All true. And moreover, proven again and again: I saw it with Yahoo!, a company I knew when it was fun and concerned about offering its users value, and which ended up becoming a grotesque and unrecognizable caricature of itself. I saw it with Google, which betrayed each and every element of its mission, ending up being an evil empire that tried to pass off its ads as results and pursued you the length and breadth of the web.

I won’t say any more about Facebook, because I’ve already written enough about it over the years. In all those cases and in many others, I have not just observed and suffered their decline and fall: I have had the opportunity to analyze and discuss it in class over the years, which comes to mind like some terrible, slow-motion train wreck.

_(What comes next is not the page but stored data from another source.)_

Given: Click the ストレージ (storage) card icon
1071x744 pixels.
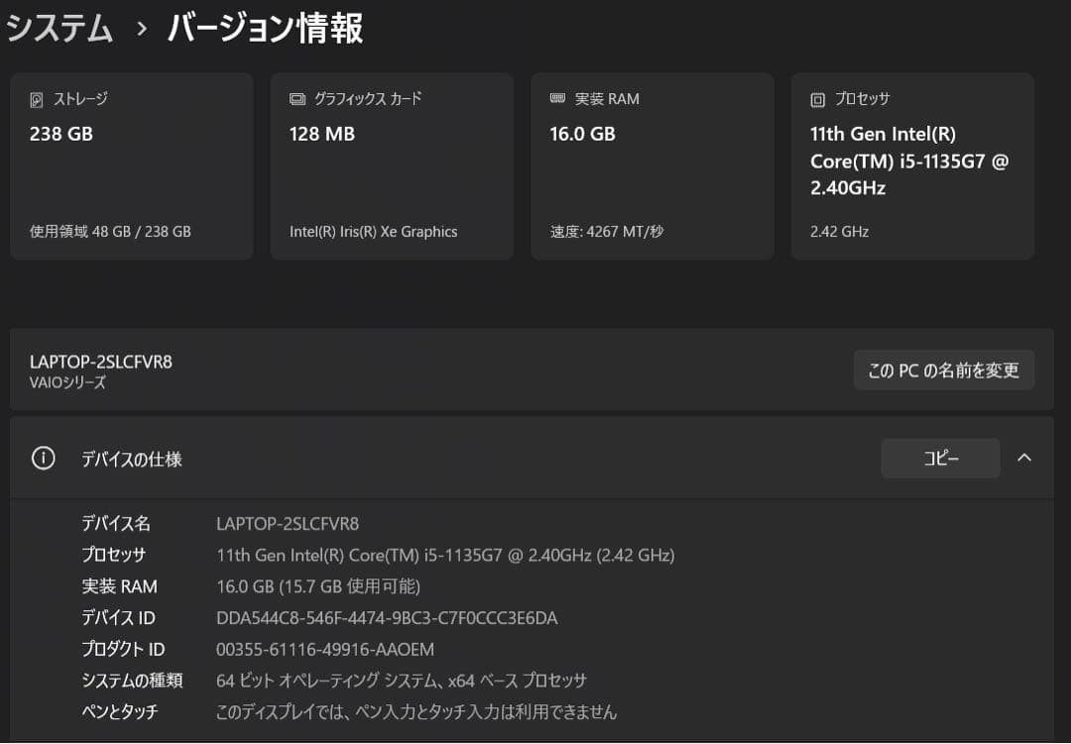Looking at the screenshot, I should point(36,98).
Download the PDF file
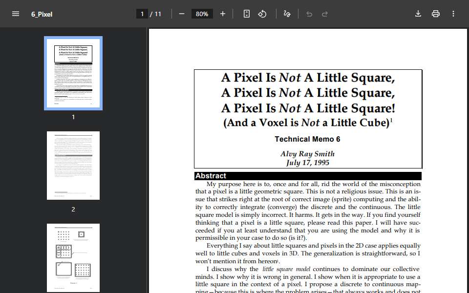Screen dimensions: 469x293 418,14
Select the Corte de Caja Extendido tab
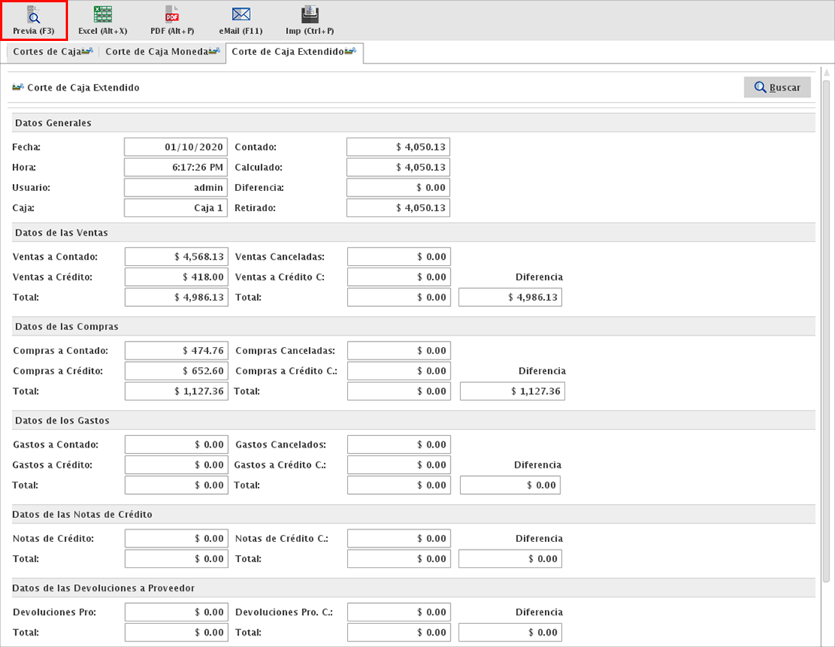Viewport: 835px width, 647px height. 294,52
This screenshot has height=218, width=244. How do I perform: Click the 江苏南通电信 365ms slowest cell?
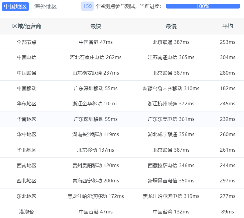171,57
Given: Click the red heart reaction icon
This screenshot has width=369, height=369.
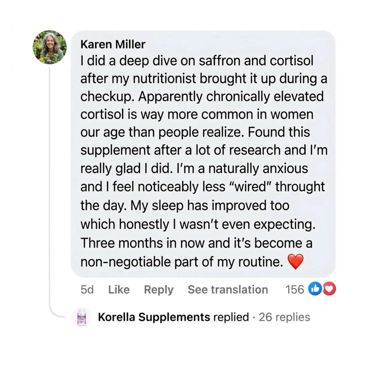Looking at the screenshot, I should coord(329,289).
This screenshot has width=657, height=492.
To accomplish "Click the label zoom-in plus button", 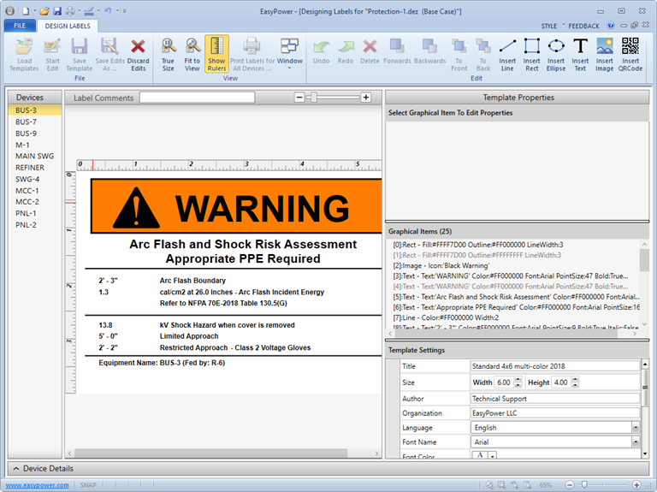I will point(366,98).
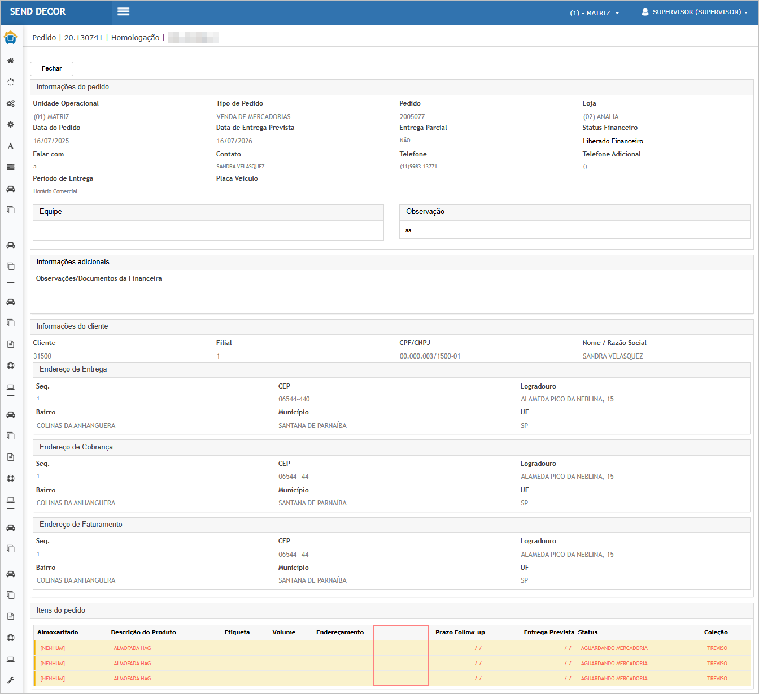Image resolution: width=759 pixels, height=694 pixels.
Task: Go to the Home icon in sidebar
Action: 10,61
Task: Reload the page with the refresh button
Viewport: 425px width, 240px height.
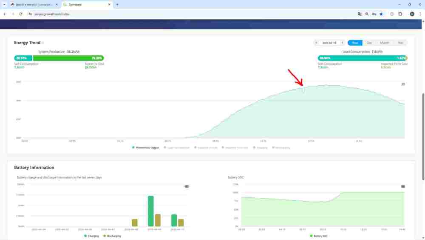Action: [x=21, y=14]
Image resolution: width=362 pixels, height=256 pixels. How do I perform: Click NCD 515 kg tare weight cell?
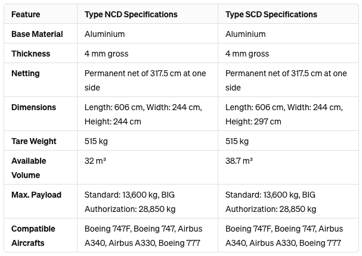point(147,141)
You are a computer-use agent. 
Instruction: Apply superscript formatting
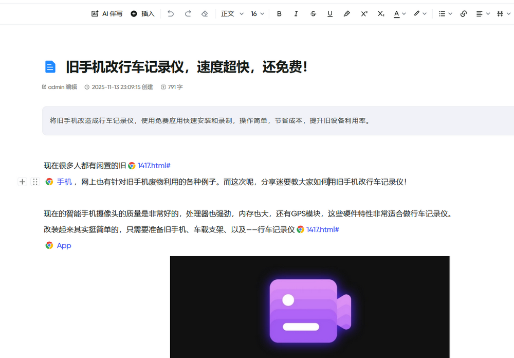364,14
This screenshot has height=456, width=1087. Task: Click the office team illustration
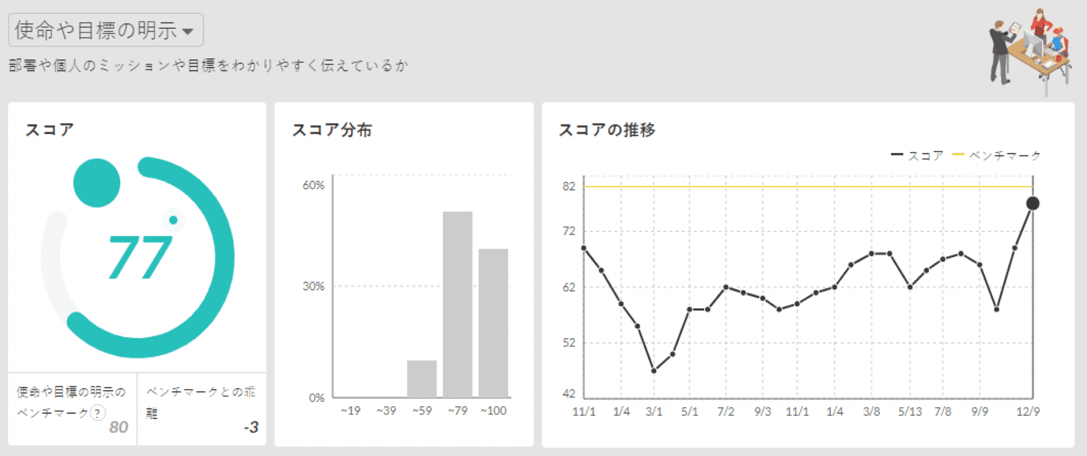(x=1029, y=51)
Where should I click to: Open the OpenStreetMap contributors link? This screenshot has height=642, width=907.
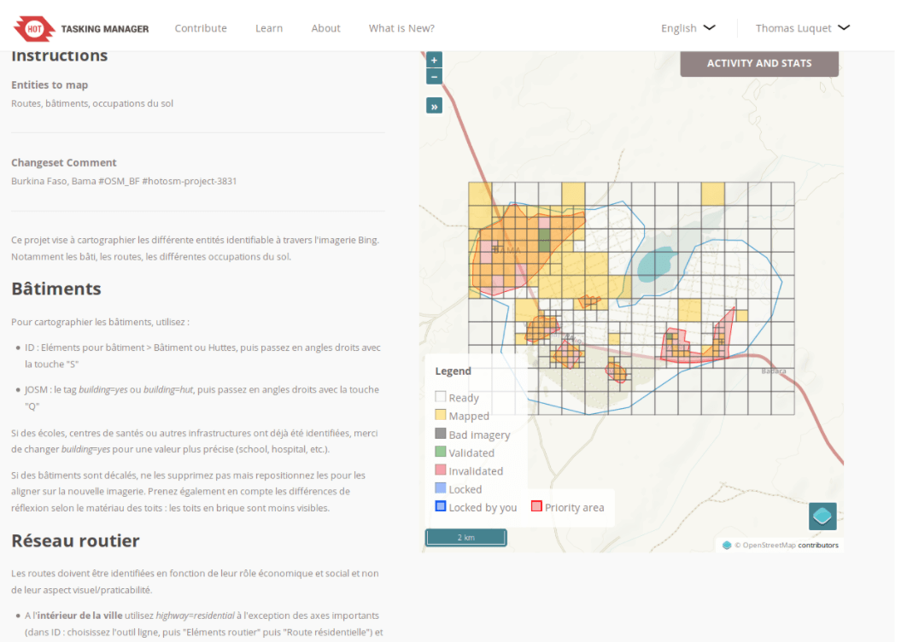point(817,545)
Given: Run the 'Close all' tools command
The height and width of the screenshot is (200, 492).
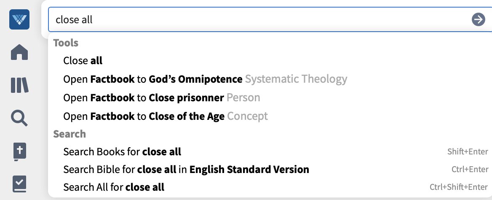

In all cases, they started out with positive analyses about their innovations and huge potential, only to end up sooner or later the focus of myriad negative comment. In many cases, and since I write every day and never delete or modify my copy, you can follow their evolution here.

Cory’s article certainly echoed my concerns: as I read it, I not only found myself agreeing with him, but saw how he was describing things I have lived through; and not just once, but over and over again. How supposedly intelligent people have been turning good ideas into garbage, becoming indecently rich in the process, but destroying their original creation and turning it into a caricature of itself, of everything they defended only a few years before.

This is the article that everyone this week is talking about. Deeply pessimistic by dint of being simply the truth. Almost existential, as in philosophical existentialism. And certainly highly recommended.